エ 引用発明1の「電解質膜である隔膜」は本件発明1の「電解質膜」に相当し、また、引用発明1において、「電解質膜である隔膜が、イオン交換樹脂であるナフィオンを含」むことは、ナフィオンが高分子電解質ポリマーであることは技術常識から明らかであり、また、隔膜はイオン交換樹脂としてナフィオンのみを含むものと認められるから、引用発明1の隔膜は、高分子電解質ポリマーであるナフィオンを主体として含むものであるといえる。
したがって、引用発明1において、「電解質膜である隔膜が、イオン交換樹脂であるナフィオンを含」むことは、本件発明1において、「前記電解質膜が、高分子電解質ポリマーを主体とするイオン交換樹脂組成物を含」むことに相当する。

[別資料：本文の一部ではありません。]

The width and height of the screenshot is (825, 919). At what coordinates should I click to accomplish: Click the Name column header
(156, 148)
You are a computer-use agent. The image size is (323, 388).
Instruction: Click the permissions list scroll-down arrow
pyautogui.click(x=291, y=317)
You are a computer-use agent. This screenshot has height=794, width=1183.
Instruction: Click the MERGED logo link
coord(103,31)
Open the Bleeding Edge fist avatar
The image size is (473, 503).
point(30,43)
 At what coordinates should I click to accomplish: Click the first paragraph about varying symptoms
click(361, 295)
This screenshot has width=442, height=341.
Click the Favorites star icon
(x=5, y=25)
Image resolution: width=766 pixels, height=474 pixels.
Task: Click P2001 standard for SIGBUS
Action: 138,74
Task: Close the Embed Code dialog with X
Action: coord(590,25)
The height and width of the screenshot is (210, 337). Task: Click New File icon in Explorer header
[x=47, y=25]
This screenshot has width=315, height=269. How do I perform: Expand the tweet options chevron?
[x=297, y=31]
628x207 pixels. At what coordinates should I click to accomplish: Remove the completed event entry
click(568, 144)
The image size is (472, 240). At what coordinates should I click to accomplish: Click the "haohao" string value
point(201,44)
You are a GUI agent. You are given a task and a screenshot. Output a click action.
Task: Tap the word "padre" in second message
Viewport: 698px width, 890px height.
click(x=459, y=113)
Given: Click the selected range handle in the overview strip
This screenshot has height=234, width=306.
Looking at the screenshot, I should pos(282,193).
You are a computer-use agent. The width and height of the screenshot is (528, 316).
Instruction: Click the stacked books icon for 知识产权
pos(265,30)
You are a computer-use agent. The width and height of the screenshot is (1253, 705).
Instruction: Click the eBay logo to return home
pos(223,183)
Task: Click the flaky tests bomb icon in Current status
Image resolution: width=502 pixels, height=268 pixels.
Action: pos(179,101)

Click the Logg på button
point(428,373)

オ 引用発明1の「ポリプロピレン製多孔質膜」と、本件発明1の「フッ素系微多孔膜(ただし、不織布を除く)」は、いずれも「微多孔膜」であり、「電解質膜」の「補強材」である点で共通する。

カ 引用発明1において「前記ナフィオンが前記」「多孔質膜の表面部の孔に充填されてなる」ことは、本件発明1の「前記イオン交換樹脂組成物が前記」「微多孔膜の細孔に充填されてなる」ことに相当する。

キ 「厚み約100μmの前記ポリプロピレン製多孔質膜は、その両面に、前記ナフィオンの溶液を数μmの厚みで塗布した」ことによって、ナフィオンの溶液がポリプロピレン製多孔質膜に含浸することは明らかであるから、上記オ、カの検討事項も勘案すると、引用発明1において「厚み約100μmの前記ポリプロピレン製多孔質膜は、その両面に、前記ナフィオンの溶液を数μmの厚みで塗布した」ことは、本件発明1の「前記補強材は、前記高分子電解質ポリマーが、補強材に含浸され」たことに相当する。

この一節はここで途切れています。